The Escudo hummingbird (Amazilia tzacatl handleyi) is a hummingbird in the subfamily Trochilinae. It has previously been distinct species, but more recently it is generally treated as a subspecies of the rufous-tailed hummingbird, A. tzacatl.

It is endemic to Isla Escudo de Veraguas in Panama. Except for its larger size, it is similar to the rufous-tailed hummingbird. Its natural habitat is tropical moist shrubland and woodland. With a total range estimated at only 3 km^{2}, it is potentially threatened by habitat loss or invasive species.

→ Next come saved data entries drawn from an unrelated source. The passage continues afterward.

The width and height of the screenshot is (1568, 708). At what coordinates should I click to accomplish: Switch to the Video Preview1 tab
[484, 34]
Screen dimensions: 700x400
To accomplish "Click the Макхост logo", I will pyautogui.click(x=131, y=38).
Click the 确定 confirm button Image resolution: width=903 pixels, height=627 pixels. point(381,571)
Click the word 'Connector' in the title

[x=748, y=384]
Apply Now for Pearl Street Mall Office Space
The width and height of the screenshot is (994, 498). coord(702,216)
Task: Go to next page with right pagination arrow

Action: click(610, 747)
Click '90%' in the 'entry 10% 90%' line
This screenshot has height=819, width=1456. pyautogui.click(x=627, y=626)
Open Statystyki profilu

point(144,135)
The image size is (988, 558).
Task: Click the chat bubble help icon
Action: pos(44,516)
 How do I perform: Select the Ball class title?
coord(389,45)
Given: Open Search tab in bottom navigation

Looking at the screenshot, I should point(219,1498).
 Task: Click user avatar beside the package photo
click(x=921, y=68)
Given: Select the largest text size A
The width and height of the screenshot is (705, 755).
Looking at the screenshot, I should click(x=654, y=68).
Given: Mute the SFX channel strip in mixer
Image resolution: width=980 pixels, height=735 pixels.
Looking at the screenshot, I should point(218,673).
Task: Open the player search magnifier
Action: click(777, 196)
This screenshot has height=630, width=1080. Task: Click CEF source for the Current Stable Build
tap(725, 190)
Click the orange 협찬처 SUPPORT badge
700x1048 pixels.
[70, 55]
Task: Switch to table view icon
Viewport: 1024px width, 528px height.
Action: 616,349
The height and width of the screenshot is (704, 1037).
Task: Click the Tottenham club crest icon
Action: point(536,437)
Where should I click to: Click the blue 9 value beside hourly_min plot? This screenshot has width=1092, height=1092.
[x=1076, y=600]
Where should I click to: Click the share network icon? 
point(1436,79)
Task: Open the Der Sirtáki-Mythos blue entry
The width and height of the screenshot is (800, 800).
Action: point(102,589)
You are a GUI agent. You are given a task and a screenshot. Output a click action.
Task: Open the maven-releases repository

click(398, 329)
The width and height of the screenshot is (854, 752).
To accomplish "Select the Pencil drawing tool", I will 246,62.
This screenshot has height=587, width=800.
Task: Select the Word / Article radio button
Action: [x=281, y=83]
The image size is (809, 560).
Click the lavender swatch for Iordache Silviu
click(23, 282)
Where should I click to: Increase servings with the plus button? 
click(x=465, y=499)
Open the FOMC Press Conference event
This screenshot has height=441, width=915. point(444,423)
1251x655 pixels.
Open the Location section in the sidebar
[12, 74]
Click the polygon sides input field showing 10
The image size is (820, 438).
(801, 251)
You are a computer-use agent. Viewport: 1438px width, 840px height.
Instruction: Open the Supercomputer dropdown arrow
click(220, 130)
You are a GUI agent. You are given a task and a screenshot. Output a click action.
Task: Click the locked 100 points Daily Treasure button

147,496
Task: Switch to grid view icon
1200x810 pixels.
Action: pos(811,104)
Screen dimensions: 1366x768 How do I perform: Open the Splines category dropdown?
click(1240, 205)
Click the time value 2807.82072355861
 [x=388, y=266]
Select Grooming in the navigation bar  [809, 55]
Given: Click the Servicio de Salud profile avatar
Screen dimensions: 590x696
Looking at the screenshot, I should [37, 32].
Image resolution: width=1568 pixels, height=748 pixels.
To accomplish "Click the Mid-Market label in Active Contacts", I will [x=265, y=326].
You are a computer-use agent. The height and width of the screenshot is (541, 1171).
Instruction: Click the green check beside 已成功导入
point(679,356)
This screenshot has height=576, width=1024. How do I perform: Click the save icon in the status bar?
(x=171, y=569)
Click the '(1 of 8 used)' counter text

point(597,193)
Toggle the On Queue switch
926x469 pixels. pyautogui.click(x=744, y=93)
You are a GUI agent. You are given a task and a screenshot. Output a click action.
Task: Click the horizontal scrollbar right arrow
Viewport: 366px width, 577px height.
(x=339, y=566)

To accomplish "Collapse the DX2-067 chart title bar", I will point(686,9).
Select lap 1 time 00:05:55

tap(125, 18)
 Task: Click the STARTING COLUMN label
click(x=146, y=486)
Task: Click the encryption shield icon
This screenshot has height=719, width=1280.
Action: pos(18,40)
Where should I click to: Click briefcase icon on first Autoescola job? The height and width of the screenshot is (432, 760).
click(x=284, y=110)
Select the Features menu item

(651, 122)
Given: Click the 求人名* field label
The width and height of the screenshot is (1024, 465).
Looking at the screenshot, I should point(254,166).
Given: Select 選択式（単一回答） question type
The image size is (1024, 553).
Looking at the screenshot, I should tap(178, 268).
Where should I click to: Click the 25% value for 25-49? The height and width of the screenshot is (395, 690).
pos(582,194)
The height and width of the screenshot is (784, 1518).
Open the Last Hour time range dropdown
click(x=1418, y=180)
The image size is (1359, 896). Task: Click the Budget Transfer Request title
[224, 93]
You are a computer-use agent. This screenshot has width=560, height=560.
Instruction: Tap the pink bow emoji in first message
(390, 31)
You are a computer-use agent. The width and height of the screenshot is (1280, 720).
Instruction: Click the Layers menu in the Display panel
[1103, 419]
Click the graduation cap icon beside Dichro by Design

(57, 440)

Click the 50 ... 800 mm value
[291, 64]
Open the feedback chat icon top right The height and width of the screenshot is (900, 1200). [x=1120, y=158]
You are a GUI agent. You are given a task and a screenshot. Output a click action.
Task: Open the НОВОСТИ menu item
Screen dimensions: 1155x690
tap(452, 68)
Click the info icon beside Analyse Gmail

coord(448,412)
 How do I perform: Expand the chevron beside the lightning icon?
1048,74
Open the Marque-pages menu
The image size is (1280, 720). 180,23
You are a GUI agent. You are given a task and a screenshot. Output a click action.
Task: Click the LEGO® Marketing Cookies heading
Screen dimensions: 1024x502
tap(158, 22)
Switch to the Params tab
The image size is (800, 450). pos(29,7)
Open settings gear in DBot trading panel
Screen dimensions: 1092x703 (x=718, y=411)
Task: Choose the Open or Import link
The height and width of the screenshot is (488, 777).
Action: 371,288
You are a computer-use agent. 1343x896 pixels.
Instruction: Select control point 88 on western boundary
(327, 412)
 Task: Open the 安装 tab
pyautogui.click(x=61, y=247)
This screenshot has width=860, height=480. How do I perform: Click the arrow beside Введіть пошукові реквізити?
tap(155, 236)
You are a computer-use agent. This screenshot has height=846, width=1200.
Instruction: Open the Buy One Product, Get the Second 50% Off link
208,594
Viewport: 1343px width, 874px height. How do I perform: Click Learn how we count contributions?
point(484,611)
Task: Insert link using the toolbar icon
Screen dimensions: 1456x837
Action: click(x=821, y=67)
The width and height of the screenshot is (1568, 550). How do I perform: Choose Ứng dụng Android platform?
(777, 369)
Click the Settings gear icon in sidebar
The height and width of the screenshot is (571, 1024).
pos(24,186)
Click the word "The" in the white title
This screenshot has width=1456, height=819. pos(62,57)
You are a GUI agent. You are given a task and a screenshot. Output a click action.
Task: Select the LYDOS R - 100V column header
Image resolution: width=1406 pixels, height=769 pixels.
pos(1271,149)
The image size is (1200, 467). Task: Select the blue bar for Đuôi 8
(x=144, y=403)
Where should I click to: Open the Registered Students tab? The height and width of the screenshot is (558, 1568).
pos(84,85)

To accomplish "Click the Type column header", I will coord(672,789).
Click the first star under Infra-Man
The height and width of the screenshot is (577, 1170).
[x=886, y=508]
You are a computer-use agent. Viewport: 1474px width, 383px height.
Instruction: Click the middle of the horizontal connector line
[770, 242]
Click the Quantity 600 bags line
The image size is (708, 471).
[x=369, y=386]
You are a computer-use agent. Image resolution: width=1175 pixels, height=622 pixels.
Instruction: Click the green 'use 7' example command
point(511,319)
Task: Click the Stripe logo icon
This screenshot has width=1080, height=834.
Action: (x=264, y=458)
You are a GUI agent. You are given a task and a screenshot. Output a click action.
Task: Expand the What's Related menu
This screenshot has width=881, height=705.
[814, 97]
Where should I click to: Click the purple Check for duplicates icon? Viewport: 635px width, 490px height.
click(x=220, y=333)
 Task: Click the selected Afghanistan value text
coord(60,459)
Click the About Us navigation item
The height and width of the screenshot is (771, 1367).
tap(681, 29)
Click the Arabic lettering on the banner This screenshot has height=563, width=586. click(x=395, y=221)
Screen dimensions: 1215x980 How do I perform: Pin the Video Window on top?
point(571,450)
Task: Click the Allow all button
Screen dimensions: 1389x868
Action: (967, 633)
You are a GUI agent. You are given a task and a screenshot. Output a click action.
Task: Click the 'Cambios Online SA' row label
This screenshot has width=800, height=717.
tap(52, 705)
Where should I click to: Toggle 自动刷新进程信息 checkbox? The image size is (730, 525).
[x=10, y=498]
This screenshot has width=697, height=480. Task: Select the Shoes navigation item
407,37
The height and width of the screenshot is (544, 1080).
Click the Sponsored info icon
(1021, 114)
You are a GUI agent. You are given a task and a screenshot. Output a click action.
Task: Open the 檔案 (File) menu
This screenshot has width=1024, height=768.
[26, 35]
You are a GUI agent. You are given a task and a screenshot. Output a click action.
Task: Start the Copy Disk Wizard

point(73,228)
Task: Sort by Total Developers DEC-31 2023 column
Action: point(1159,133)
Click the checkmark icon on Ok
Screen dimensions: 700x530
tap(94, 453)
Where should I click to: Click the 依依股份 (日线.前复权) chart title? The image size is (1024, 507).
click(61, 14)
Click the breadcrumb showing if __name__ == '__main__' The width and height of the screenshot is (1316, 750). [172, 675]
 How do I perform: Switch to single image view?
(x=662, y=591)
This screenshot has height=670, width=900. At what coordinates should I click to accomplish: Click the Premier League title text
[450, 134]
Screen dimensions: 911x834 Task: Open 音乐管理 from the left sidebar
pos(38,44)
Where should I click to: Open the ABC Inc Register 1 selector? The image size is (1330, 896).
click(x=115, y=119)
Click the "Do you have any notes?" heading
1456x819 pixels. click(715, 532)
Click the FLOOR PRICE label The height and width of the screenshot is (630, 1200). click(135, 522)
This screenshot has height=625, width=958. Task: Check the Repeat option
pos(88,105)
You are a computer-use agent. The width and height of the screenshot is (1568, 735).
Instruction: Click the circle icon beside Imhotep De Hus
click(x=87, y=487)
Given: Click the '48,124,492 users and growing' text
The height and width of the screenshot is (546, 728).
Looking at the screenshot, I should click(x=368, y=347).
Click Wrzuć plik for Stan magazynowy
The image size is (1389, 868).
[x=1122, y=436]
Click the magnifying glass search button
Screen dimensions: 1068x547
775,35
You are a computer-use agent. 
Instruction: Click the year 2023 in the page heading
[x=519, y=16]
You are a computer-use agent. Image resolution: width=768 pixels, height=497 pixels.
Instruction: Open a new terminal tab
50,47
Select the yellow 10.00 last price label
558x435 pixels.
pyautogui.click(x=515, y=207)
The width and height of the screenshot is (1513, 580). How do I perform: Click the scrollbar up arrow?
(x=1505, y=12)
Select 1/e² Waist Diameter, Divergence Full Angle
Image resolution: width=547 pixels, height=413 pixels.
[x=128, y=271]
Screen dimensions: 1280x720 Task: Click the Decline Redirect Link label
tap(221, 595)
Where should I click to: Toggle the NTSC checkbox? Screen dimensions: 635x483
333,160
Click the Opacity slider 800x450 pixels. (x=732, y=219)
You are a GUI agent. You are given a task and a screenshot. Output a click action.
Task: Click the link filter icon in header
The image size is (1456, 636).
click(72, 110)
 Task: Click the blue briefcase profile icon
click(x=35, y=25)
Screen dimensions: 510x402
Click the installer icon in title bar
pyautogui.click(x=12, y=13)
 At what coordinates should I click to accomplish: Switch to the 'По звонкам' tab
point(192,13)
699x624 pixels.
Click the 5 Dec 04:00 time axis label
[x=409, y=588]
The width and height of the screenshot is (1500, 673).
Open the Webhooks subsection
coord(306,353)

== Taxonomy and systematics ==
The Escudo hummingbird was described as a separate species in 1963, but its status has often been debated. Currently, it is considered a subspecies of the larger A. tzacatl group. Like many endemic taxa of Isla Escudo de Veraguas, it likely diverged from the mainland taxa somewhere around 9,000 years ago when post-glacial sea-level rise separated the island.

== Description ==
The Escudo hummingbird, like other subspecies within A. tzacatl, is a medium-sized hummingbird with green plumage, a pink beak, and a distinctive rufous tail. Unlike mainland subspecies, however, the Escudo birds are notably larger and darker in overall color.

== Conservation ==
When it was still considered as a distinct species, it was classified as Vulnerable species by the IUCN, noting that any evidence of a declining population could lead to an uplisting to Critically Endangered status. In 2008, it was removed from the IUCN Red List, however, as only taxa considered as full species can be listed.